- SUPPLIED MATERIAL
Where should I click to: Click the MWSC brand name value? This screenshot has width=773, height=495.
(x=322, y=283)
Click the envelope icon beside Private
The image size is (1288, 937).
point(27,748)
* * *
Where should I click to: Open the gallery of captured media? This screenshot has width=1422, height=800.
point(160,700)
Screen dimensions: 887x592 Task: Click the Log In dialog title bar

- EXERCISE REQUIREMENTS
Could you reproduce exactly the lines of the entries above, from the one with "Where should I click to: Open" through the one with "Screen dimensions: 887x592", and nothing else?

- RESPONSE BOX
Where should I click to: Open the gallery of captured media? This screenshot has width=1422, height=800.
point(160,700)
Screen dimensions: 887x592 Task: Click the Log In dialog title bar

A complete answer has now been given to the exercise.